Exposure therapy for me has always led to addiction to this or that drug (usually cocaine or heroin). This is especially prominent in group therapy. The problem lies in the fact that for addicts with social phobia, the original addiction often came about by desensitization and subsequent involvement (read mentoring) with/by other addicts.
 
I've experimented with a fair amount of tranyl and someone who posts here was also on Nardil recently.

His experiences with Nardil tended to be quite negative although my experiences with tranyl are generally positive.

For example, on tranyl I was able to lift my dose up >50mg per day, whereas to do that on selegiline bought over the internet would be far too pricey.

When I see the psyc on the 15th I plan on maybe just having more tranyl. In addition I have some Soma in the post to hopefuly dampen a few of the negatives I get from using the tranyl.

After reading up on "tranyl" (took me a while to find out you meant parnate/tranylcypromine), it definitely seems preferable to Nardil.

However... there doesn't appear to be a generic available here in Canada. I it generic where you live? I thought all the MAOIS were supposed to be old! :(
 
I found this: http://www.socialanxietysupport.com/forum/f30/nardil-versus-parnate-65760/#post952827

^^Yeah, in the uk the scripts I get have got "Goldshield Pharmaceutical" on it, im certain that it is a generic.

geez... now I'm really not sure. Just did a check and Nardil doesn't seem generic here either. I thought it was supposed to be old... anybody know if this is true?
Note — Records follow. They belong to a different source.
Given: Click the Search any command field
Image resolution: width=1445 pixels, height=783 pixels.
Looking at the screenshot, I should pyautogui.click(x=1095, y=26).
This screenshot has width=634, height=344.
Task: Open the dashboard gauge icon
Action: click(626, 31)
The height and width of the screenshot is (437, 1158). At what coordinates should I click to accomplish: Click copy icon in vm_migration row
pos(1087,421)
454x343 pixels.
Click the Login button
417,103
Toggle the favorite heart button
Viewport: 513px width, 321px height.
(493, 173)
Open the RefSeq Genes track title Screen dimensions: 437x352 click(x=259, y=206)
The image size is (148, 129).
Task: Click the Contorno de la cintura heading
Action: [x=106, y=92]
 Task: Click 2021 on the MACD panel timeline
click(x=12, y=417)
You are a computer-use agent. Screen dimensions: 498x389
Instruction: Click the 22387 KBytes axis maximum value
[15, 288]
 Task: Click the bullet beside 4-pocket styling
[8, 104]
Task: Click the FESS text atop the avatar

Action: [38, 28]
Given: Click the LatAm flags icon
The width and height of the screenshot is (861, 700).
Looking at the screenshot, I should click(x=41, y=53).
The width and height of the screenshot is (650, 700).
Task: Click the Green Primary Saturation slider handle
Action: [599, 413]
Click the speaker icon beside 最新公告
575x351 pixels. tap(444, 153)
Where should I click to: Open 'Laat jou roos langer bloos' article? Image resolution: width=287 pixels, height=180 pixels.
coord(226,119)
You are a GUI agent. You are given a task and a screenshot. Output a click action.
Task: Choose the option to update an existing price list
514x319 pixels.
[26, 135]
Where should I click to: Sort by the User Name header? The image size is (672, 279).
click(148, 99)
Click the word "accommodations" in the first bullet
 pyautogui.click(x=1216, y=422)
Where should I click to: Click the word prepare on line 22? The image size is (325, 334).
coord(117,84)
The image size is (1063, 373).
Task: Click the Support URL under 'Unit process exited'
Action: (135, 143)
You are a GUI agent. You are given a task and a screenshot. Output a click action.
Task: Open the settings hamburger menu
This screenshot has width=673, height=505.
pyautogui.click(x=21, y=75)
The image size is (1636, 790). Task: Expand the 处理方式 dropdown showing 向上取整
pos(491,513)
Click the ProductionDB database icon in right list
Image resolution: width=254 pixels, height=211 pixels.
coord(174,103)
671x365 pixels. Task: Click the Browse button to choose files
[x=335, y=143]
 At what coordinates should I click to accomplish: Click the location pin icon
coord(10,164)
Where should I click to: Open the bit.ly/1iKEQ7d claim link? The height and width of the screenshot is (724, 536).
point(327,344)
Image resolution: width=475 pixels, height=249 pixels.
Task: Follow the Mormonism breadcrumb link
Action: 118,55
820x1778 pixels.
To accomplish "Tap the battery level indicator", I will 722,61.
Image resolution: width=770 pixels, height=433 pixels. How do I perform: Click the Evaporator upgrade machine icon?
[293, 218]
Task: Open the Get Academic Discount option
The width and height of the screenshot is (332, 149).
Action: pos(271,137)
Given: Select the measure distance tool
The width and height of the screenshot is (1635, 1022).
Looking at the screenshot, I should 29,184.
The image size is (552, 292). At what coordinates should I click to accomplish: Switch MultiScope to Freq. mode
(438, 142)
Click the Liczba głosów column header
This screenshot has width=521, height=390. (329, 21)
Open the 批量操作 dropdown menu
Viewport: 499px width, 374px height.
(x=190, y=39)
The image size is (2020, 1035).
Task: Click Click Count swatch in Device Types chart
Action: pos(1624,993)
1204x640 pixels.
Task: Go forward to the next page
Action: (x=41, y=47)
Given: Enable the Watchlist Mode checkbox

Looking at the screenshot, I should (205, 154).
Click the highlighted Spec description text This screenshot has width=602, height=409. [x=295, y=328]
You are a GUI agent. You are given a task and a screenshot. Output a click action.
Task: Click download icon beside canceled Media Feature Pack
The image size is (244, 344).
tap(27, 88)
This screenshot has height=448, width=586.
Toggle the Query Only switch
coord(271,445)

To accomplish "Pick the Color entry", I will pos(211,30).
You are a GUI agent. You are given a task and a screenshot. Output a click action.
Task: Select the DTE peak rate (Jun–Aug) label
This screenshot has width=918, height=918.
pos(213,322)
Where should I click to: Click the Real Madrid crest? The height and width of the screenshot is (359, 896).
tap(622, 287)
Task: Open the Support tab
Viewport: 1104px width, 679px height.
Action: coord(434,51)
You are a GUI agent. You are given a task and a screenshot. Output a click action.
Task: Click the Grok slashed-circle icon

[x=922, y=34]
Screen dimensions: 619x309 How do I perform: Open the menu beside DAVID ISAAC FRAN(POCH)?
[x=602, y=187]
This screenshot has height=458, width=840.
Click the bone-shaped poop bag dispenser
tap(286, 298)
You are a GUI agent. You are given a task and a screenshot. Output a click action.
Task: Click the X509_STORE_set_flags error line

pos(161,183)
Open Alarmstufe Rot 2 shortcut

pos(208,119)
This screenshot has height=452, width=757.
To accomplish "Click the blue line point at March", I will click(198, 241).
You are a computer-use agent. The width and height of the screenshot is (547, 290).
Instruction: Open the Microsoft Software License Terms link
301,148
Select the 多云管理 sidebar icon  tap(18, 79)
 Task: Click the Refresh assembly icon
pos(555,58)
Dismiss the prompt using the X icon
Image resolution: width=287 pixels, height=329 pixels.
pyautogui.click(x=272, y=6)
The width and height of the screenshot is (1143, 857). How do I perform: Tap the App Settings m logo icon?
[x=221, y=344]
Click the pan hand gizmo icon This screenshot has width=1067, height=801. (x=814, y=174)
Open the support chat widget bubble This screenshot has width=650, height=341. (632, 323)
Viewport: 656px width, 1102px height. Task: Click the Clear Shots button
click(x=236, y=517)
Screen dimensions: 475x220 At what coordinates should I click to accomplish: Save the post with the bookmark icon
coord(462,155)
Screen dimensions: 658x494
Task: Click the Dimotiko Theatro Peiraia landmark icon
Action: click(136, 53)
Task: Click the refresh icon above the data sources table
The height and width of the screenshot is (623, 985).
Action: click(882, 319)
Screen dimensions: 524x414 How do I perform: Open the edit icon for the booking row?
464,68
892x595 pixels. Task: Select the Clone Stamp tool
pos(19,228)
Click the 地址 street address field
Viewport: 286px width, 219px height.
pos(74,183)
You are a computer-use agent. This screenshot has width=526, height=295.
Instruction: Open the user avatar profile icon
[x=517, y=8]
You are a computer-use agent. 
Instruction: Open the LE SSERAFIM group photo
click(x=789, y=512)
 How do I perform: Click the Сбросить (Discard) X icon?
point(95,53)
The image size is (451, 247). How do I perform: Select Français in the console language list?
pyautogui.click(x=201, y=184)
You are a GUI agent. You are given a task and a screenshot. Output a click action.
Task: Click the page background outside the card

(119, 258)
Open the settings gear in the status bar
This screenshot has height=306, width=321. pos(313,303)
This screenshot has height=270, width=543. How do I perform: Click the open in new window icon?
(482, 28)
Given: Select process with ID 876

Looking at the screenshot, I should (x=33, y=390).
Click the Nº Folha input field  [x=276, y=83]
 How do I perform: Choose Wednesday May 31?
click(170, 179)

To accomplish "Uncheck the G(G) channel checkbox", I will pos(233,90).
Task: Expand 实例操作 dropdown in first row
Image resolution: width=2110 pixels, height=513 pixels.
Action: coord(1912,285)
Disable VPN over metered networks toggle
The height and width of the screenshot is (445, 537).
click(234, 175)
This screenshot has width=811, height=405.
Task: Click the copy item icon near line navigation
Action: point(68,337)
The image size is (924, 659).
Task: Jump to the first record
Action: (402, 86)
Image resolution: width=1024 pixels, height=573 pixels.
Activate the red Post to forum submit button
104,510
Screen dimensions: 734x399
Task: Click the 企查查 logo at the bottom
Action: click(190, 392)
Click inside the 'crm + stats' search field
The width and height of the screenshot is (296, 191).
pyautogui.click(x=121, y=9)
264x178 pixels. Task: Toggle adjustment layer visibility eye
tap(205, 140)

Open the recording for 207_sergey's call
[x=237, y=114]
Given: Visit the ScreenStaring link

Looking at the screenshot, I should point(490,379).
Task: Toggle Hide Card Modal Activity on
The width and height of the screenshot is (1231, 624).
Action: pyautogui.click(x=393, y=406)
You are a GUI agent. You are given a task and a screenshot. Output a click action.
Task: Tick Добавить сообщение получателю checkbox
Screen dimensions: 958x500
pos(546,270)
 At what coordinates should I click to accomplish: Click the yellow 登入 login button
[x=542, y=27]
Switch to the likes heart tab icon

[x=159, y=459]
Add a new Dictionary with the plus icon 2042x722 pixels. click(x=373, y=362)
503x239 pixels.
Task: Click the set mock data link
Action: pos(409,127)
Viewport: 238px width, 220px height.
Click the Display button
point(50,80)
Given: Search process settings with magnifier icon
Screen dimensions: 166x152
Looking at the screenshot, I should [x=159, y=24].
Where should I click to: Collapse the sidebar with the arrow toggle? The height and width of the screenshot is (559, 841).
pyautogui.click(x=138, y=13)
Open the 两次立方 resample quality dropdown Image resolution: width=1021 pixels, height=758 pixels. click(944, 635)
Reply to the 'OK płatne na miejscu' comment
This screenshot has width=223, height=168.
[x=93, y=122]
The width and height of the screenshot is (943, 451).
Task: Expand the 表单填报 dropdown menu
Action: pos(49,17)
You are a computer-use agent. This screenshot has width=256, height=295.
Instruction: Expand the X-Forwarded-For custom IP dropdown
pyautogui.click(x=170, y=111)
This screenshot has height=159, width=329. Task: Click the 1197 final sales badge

In Canada we have "universal healthcare" but drugs aren't covered outside of a hospital. Crossing my fingers hoping it's just so cheap that generics have no reason to be in the market =D

I guess I'll ask my pharmacist about the prices next time I see him, because my psychiatrist really doesn't pay any heed to the costs of what she prescribes me
 
Just did a search. They are indeed both very old, but it seems that generics have stayed out of the market due to low demand.